Still maturing into the mid-20s, this area governs planning, regulation, and impulse control. For ADHD brains, this development can follow a non-linear path. What looks like irresponsibility is often developmental timing not personal failure.
The Limbic System Is on High Alert.
Increased amygdala activity makes novelty, unpredictability, and transition feel threatening. Anxiety isn’t optional it’s the default.
Interoceptive Challenges and Alexithymia Blur Emotional Signals
Difficulty identifying internal states means feeling deeply, but without labels. This leads to overwhelm, shutdowns, and post-event processing that feels “too late.”
Chronic Masking Reshapes the Self.
Long-term masking distorts identity development and stresses the nervous system. It’s not just tiring, it erodes memory, emotional access, and a sense of safety.
Neuroplasticity Is the Repair Path
Each boundary, each moment of rest, each honest decision lays new neural groundwork.

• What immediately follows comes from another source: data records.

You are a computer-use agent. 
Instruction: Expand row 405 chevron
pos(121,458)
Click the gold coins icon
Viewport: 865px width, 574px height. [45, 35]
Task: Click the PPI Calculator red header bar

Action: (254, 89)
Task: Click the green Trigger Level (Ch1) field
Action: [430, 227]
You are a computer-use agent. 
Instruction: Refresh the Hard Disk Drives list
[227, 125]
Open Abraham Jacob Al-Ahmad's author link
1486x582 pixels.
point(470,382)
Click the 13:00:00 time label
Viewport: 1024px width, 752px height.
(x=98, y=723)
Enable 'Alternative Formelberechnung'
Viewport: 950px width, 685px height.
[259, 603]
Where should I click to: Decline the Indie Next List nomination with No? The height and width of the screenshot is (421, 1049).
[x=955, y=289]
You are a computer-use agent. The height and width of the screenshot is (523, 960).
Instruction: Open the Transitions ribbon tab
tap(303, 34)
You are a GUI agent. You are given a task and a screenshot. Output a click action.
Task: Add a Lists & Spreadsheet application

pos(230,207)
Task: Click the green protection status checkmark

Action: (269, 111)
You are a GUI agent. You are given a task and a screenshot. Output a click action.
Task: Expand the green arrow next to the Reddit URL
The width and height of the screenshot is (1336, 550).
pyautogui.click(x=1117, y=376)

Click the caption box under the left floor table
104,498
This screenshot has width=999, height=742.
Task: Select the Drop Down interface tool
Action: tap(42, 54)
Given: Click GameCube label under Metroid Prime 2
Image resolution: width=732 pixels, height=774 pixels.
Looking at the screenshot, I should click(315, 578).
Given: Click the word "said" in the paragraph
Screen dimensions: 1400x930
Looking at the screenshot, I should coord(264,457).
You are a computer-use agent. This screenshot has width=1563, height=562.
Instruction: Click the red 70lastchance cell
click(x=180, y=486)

Over time, the system becomes more regulated, responsive, and self-led.
Strategies for Navigating the Emotional Transition to Adulthood
Treat Emotional Growth as Real Work
Use daily emotional check-ins: “What am I feeling, and what might it be about?”
Track energy and mood, not just productivity.
Build Regulation Into the Day—Not Just the Crisis
Add sensory decompression points (e.g., silence, warmth, compression).
Create transition rituals (e.g., stretching, breathwork between tasks).
Create Emotionally Honest Routines
Protect downtime after social or draining events.
Treat recovery as non-negotiable.
Practise Micro-Unmasking
Choose one space to reduce filtering.
Reflect on the experience and whether fear matched the outcome.
Replace Harsh Self-Talk With Informed Compassion
“I’m overwhelmed” ≠ “I’m failing.”
“I’m dysregulated” ≠ “I’m broken.”
Anchor Identity in Values, Not Output
Name 3–5 core values and revisit them often.
Let values guide your ‘yes,’ your ‘no,’ and your rest.